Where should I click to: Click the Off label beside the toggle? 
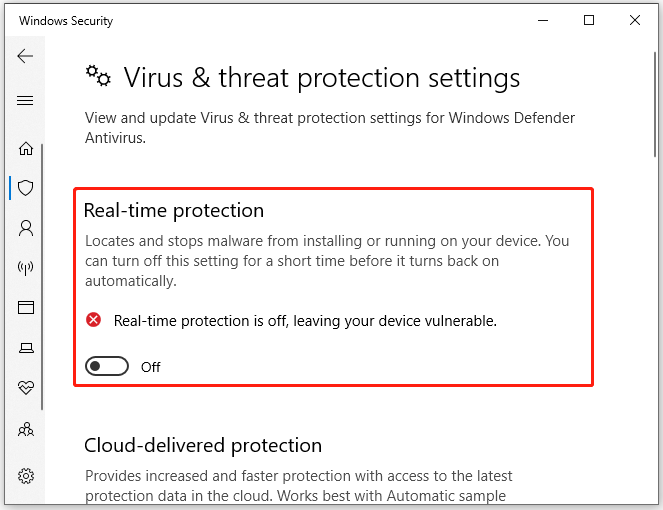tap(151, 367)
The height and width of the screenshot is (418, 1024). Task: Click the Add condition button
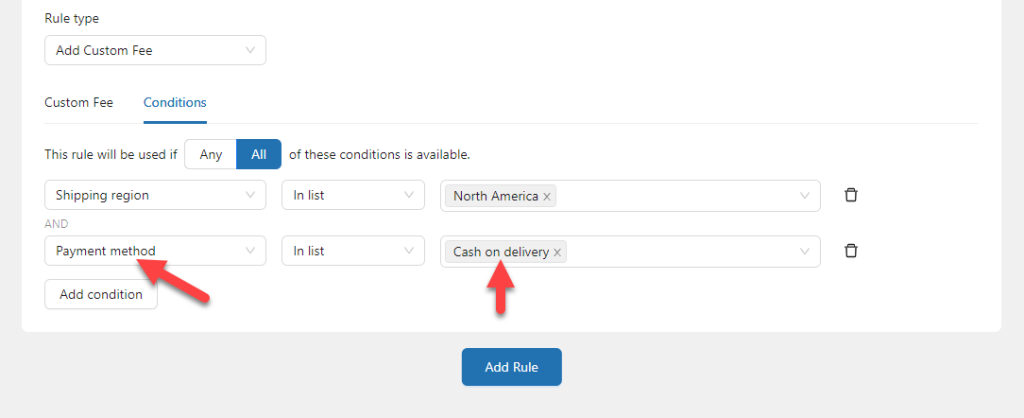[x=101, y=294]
---
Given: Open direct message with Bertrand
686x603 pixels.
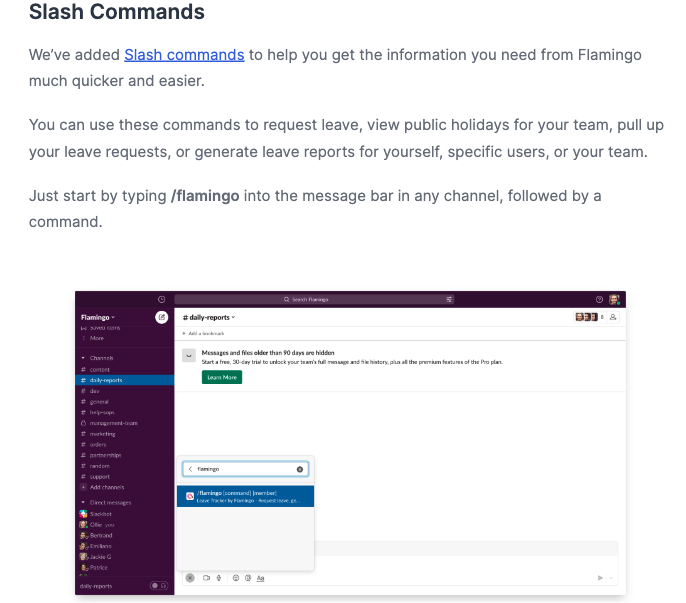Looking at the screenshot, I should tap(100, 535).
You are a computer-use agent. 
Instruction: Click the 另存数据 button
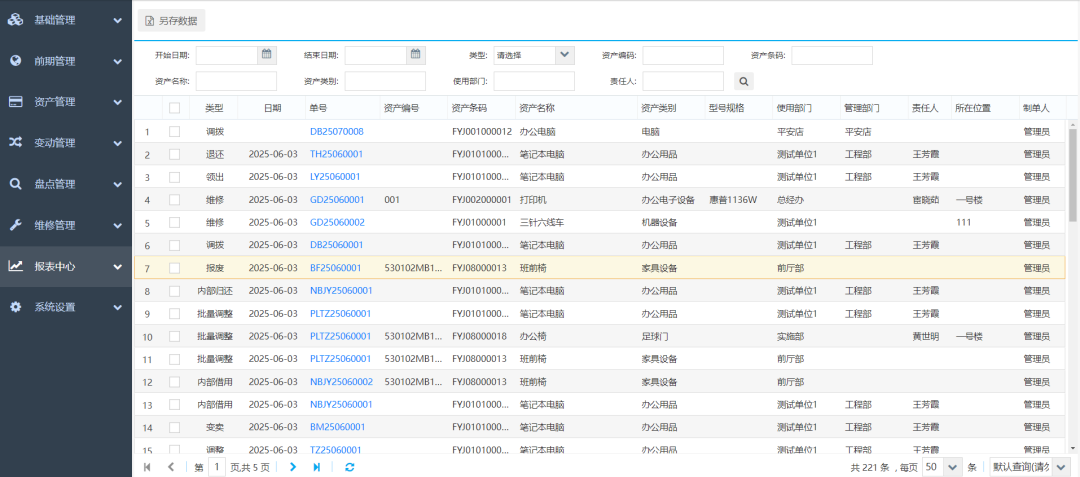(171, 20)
* * *
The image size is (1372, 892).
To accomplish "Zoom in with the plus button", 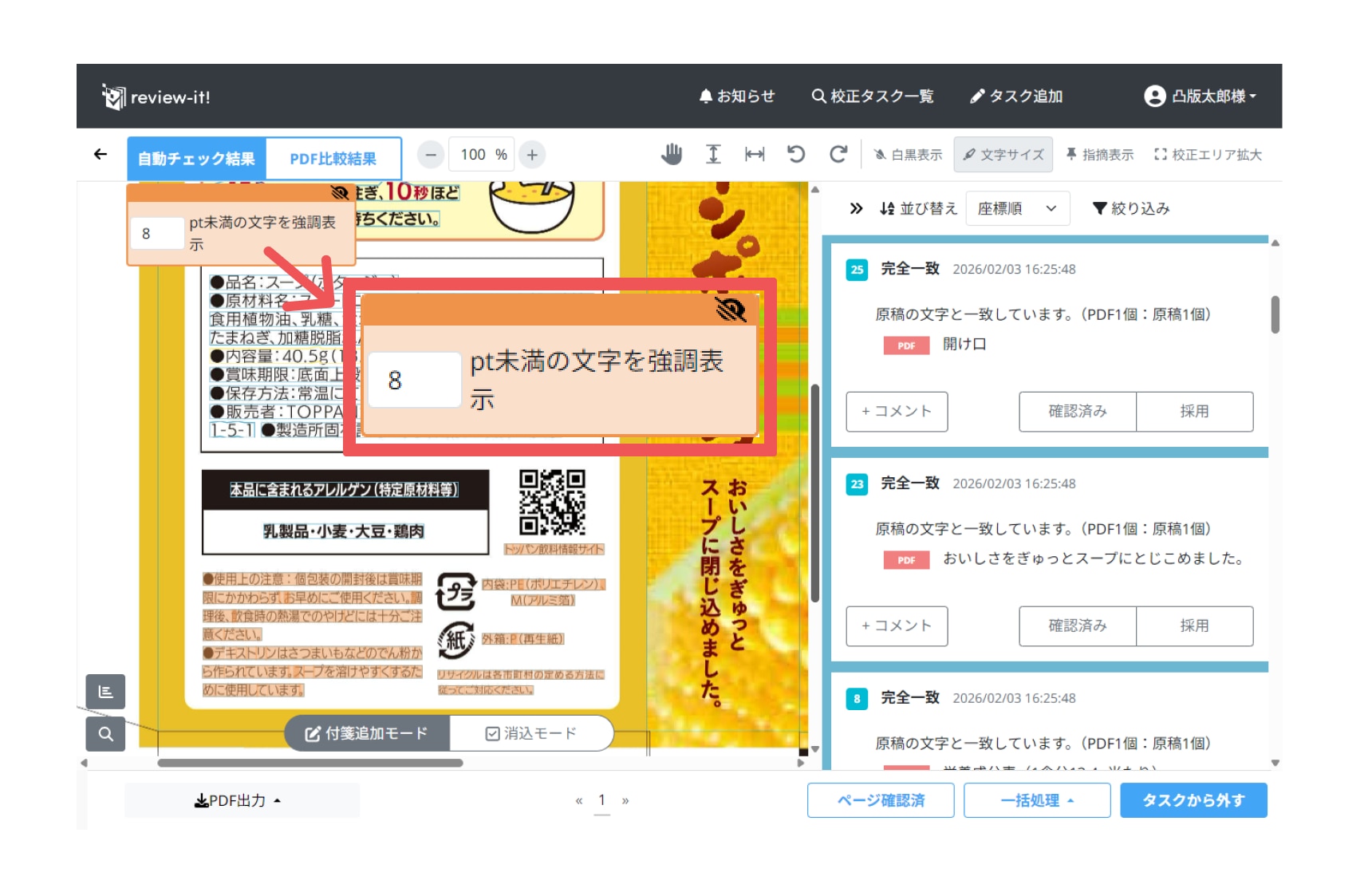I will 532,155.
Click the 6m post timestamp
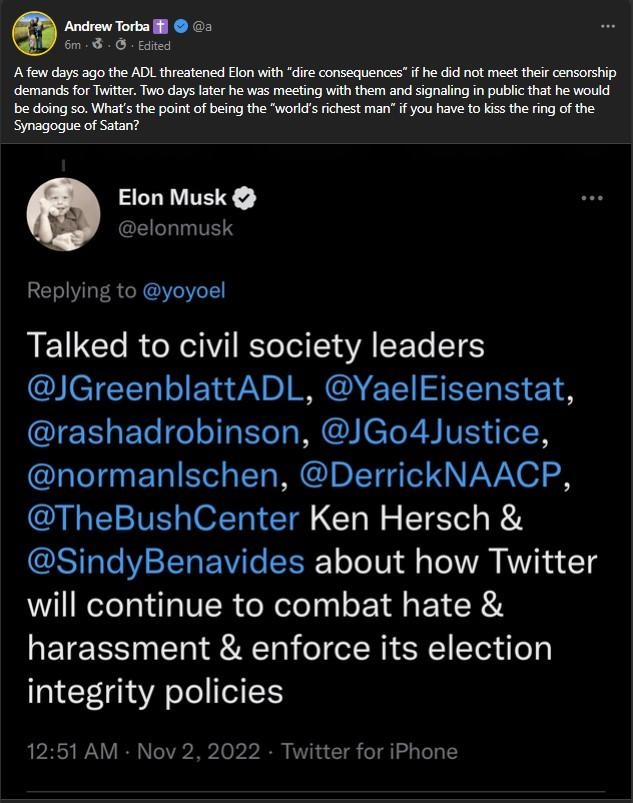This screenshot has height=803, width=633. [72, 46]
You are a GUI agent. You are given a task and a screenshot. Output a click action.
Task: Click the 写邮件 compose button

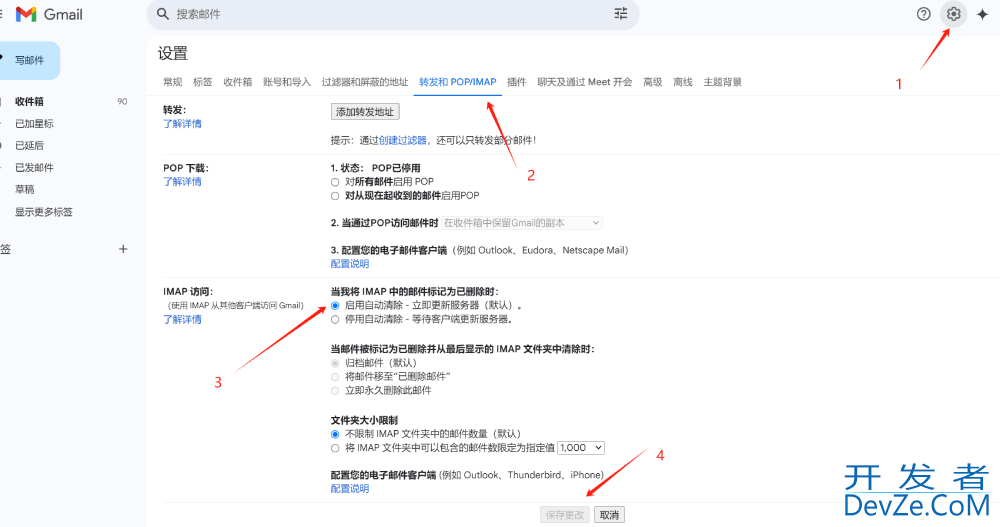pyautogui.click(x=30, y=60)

= GIVEN REQUEST =
Recast the material from the line with "Where should I" up to and including the line with "[x=101, y=294]" as a two-column CSV with the headers input and output. Give one row for each text and its answer, put each in one quoted field with line breaks turned into spaces, and leave the pictures out.

= EXERCISE RESPONSE =
input,output
"Where should I click to: Click the Off label beside the toggle?","tap(151, 367)"
"The height and width of the screenshot is (418, 1024). Task: Click the Add condition button","[x=101, y=294]"